In the 1990s, Reinhard Laubenbacher and David Pengelley began advocating for the inclusion of primary historical documents in teaching undergraduate mathematics. They ran workshops, published articles, and wrote two books on implementing this pedagogical idea. They claimed, in the Preface to the first book, “Nothing captures the excitement of discovery as authentically as a description by the discoverers themselves.”

Of course, one cannot merely hand an undergraduate Cauchy’s Cours d’Analyse and expect much good to come from it. A student would need to be taught how to read it and asked questions that forced them to wrestle with the contents. The instructor would need to have some expertise in what Cauchy is doing and why he is doing it, and know how to read two-hundred-year-old mathematics and be able to anticipate the difficulties and misinterpretations students would generate. It is easy to believe in the Pengelley–Laubenbacher thesis and to be tempted to implement it. It is equally easy to do a terrible job through lack of preparation and expertise.

Enter TRIUMPHS, the elaborately near-acronymic NSF-funded project on TRansforming Instruction in Undergraduate Mathematics via Primary Historical Sources. The seven principal investigators have assembled an extensive collection of Primary Sources Projects (PSPs) that can be plugged directly into an existing course to give students the experience of, as Abel said, “study[ing] the masters.” Each PSP has been carefully designed, classroom-tested, and peer-reviewed. Each features excerpts illuminating a core mathematical idea from the standard undergraduate curriculum, which are imbedded in explanatory commentary and interwoven with student tasks. The idea is to teach the mathematics in a historically rich way, not to teach the history of mathematics.

The volume by Barnett, Ruch, and Scoville features extensive instruction in using PSPs in an undergraduate classroom and each module includes Notes to Instructors that provide historical context and pedagogical advice. The modules cover standard topics in real analysis, topology, and complex analysis and they range in length from experiences covering one or two class days to three or four weeks of class time.

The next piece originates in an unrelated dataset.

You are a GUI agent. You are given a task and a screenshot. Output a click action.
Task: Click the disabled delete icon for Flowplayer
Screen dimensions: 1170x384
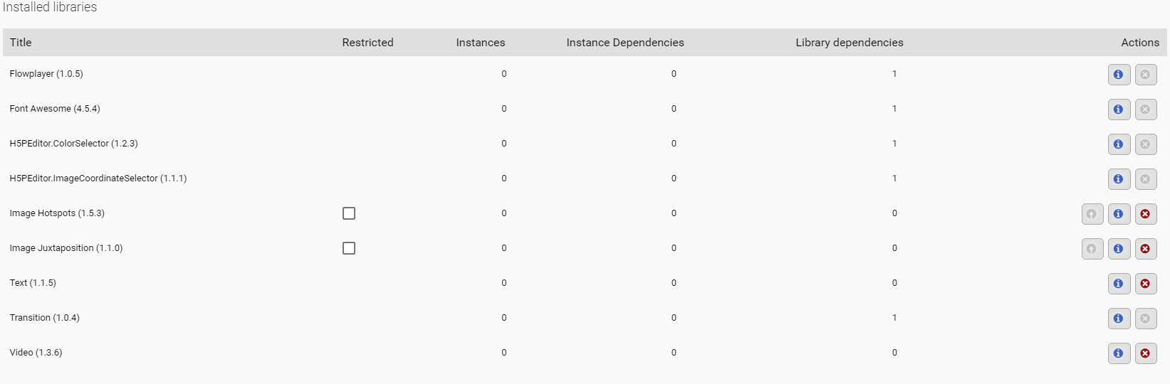click(1146, 75)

David Pengelley, after launching the movement of using primary sources in undergraduate instruction, got deeply interested in reading such sources himself and immersed himself in the unpublished writings of Sophie Germain. At the same time, he began experimenting with inquiry-based learning in his own teaching, combining these two interests in an innovative undergraduate number theory course that included readings from Germain. Asking his students to follow in Germain’s auto-didactical footsteps seemed like a natural way for them to learn the material. There are two, parallel, investigations occurring simultaneously in the course. The student reader is trying to discover and understand the elementary number theory Germain is using while also trying to understand the path she is taking towards Fermat’s Last Theorem. Pengelley is a deft teacher, a gifted expositor, and highly skilled at IBL instruction. The student is led, gently, to investigate illuminating examples through more or less elementary computations, and then asked to consider what Germain must have thought when performing these same computations. By the end, the students are operating at quite a sophisticated level both mathematically and historically. There is no other book like this; students in a course taught from it will be taken on an extraordinary intellectual journey.